# So frustrated!!



## minli (Aug 2, 2011)

I don't know why this is happening, my doc is pretty baffled too.

November 29th: ranges in ()

TSH = <0.06 (0.45-4.5)
T4 = 6.22 (0.82-1.77)
T3 = 491 (71-180)

*Put on 30mg Methimazole (once daily) and 20mg Propranolol (as needed)*

December 16th:

TSH = <0.06 (0.45-4.5)
T4 = 3.27 (0.82-1.77)
T3 = 346 (71-180)

*Meds reduced to 20mg Methimazole, Propranolol stayed the same*

January 12th:

TSH = <0.06 (0.45-4.5)
T4 = 3.49 (0.82-1.77)
T3 = 307 (71-180)

*This baffles the doc who expected my T4 to reduce to the 2.5 range at least. I am bumped back up to 30mg Methimazole and Propranolol is increased to 40mg as my heart rate was 137 during the apt.*

January 25th:

*My resting pulse/BP jumped to 154/77 (BP) 145 (pulse) and continued to rise for one hour. We took me to the ER as it was after office hours and we did not want to risk anything. I was admitted after they determined my levels had yet again risen. They were afraid I was starting to storm as I developed a low-grade fever in the half an hour it took from triage to IV. All tests for infection came back negative*

TSH = <0.06 (0.45-4.5)
T4 = 3.78 (0.82-1.77)
T3 = 507 (71-180)

*Endo saw me in the hospital, bumped the Methimazole to 40mg, started IV steroids, and sent me home with a script for MethylPREDNISolone.*

Anyone have any idea why this is happening? My doc said he doesn't understand why my levels keep rising even with raising the meds. Or why I responded so well at first and now we cant get anything to lower. He also said this is the last ditch effort for meds, blood in 2 weeks, apt the week after. He wants to do RAI with guidance from a neuro eye specialist since my eyes are getting worse and worse if my blood levels don't even out.

I am just so confused.


----------



## Andros (Aug 26, 2009)

minli said:


> I don't know why this is happening, my doc is pretty baffled too.
> 
> November 29th: ranges in ()
> 
> ...


Sometimes, advanced hyperthyroid simply does not respond to anti-thyroid medication.
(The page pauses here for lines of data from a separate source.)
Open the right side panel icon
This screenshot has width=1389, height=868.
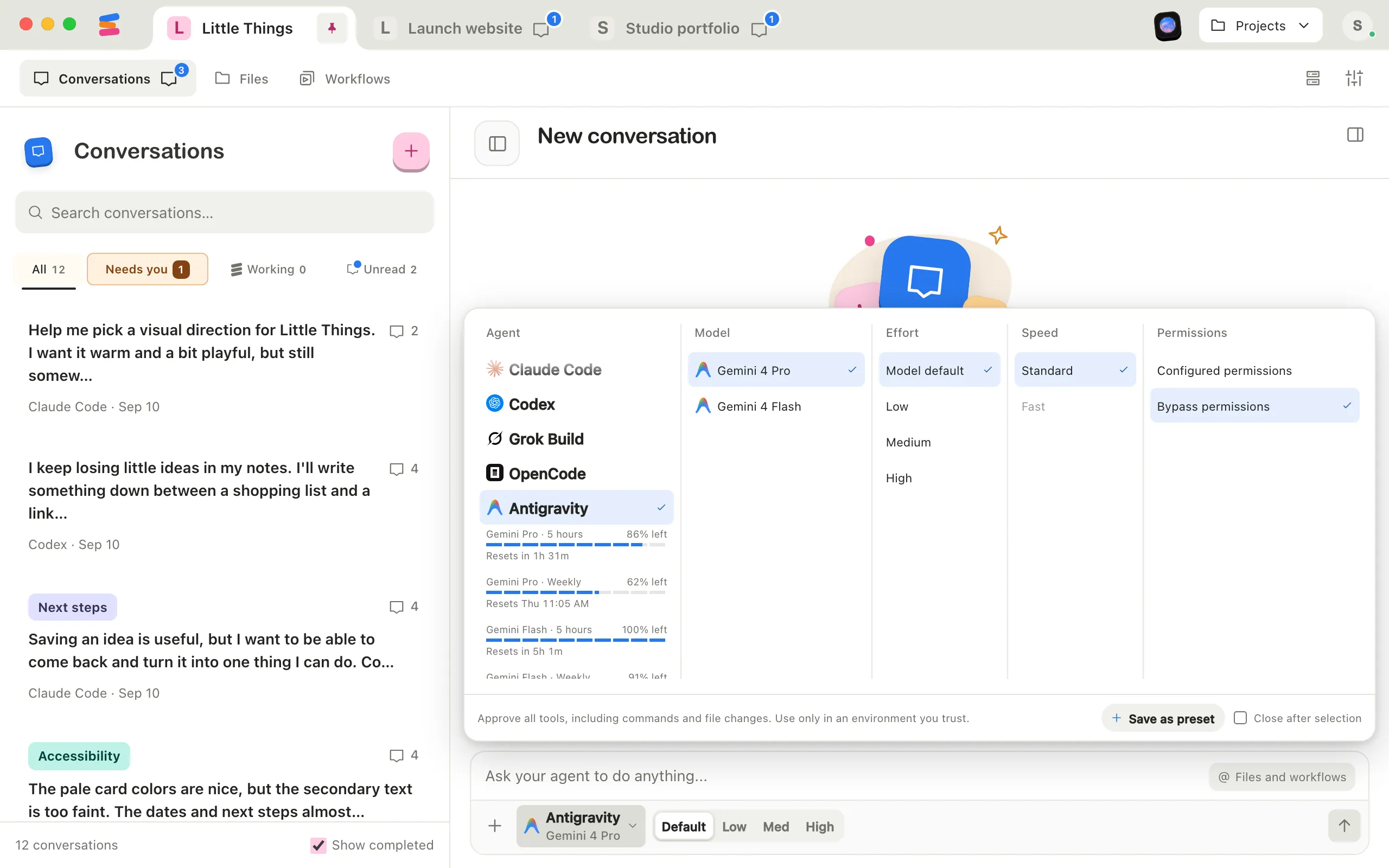coord(1355,135)
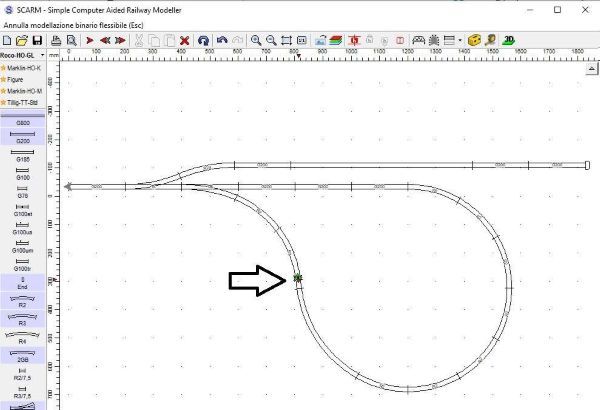Screen dimensions: 600x410
Task: Open a file with the folder icon
Action: tap(22, 41)
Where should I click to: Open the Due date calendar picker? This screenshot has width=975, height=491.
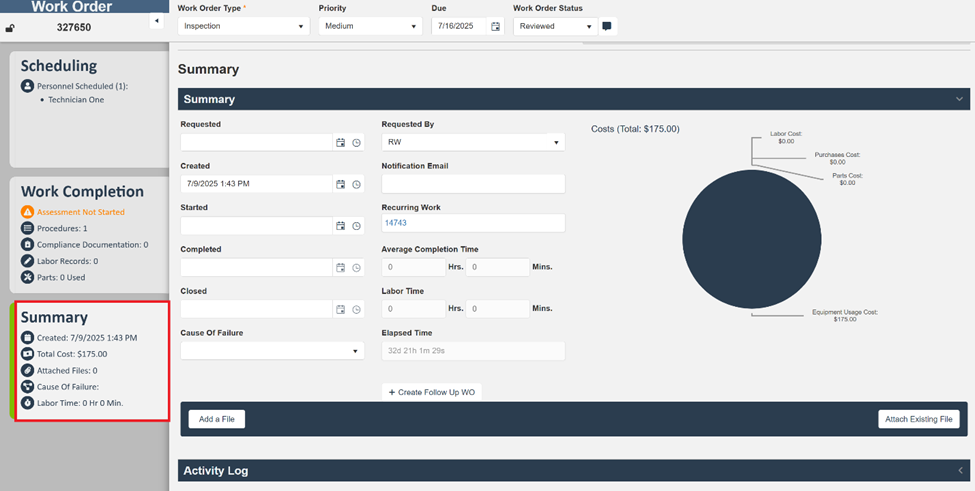pyautogui.click(x=495, y=27)
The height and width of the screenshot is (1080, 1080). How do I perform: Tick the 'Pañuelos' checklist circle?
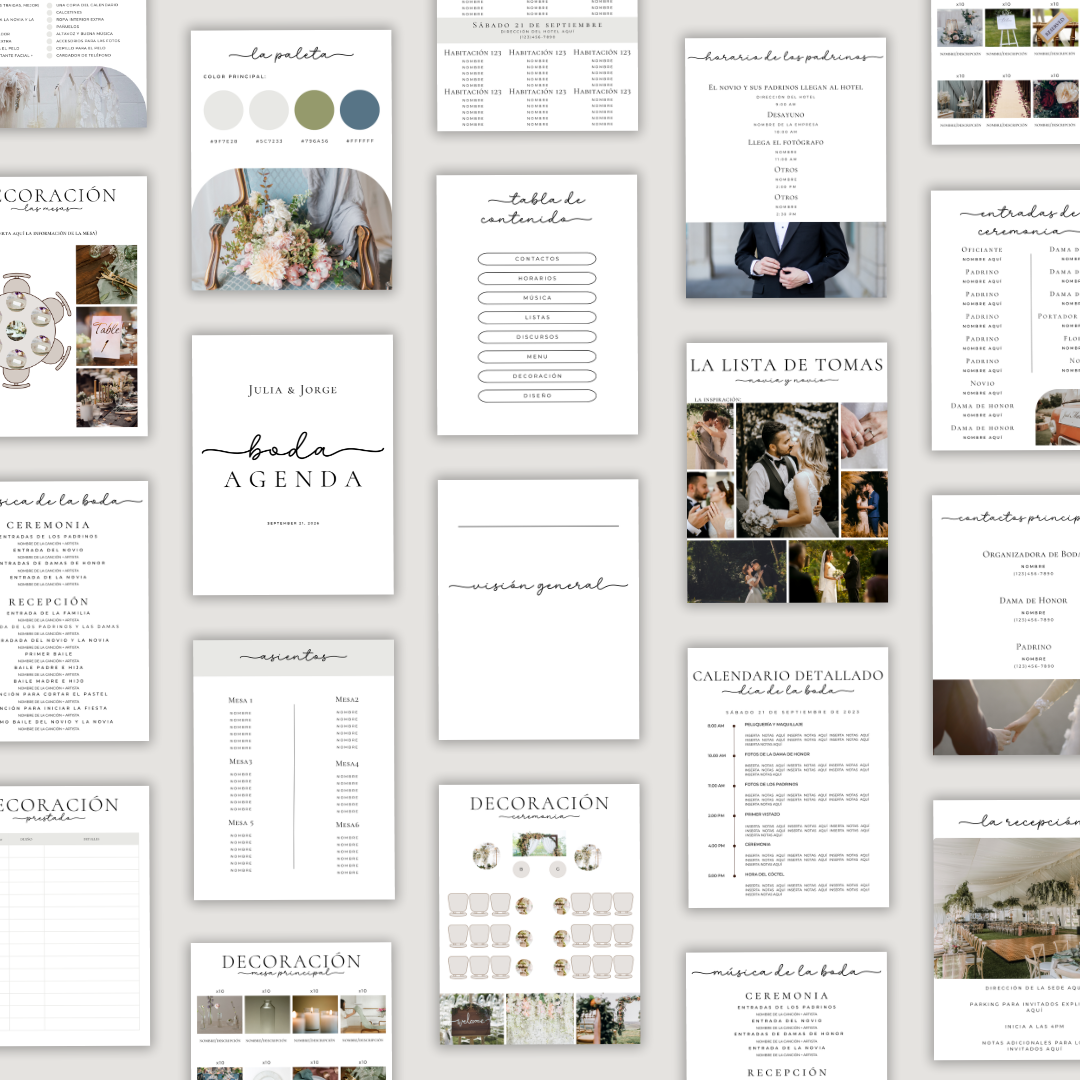pos(50,26)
Apparently your TSI is very very strong and winning the game.

TSI
Normally, there is no TSI in the blood. If TSI is found in the blood, this indicates that the thyroid stimulating immunoglobulin is the cause of the of a person's hyperthyroidism. 
http://www.medicineonline.com/topics/t/2/Thyroid-Stimulating-Immunoglobulin/TSI.html

I "presume" you have had RAIU (radioactive uptake scan?) You may be better off to get surgery instead of the RAI because of your eyes and also because sometimes cancer of the thyroid causes hyper and also creates a situation where the thyroid is not reponsive to anti-thyroid meds as well.

Have you had any scans or FNA (fine needle aspiration) at all?


----------



## minli (Aug 2, 2011)

yes, had the RAI/U scan in may (results were 74% at 4 hour and 83% at 24 hour). My ex GP told me the results were normal and to follow up in 6-8 months. When I did follow up I was storming, which is how I got in touch with my Endo 

also had an ultrasound in April (done by ex-GP) which came out with a rather sizable solid nodule in the left lobe, but cystic and solid nodules throughout both lobes. I plan on going over both with my Endo at my next apt. His PA was treating me until the recent hospitalization and she wanted to get my levels more under control before redoing the ultrasound and adding a FNA of at least the large solid nodule and the band of cystic lesions that stretch across the top of the whole gland. I'm going to ask the Endo for a second opinion as cancer is definitely something I am concerned about given how quickly things have deteriorated


----------



## miltomeal (May 17, 2011)

i am glad to hear that you are not using your ex-gp. i do not believe that your RAIU results are anywhere near normal. I may be mistaken, not sure if RAIU is the same as blood tests where different labs use different ranges.

i would agree with Andros about advanced hyperthyroid for you, your TSH is suppressed and the uptake is extremely high. hopefully your endo will move things forward for you!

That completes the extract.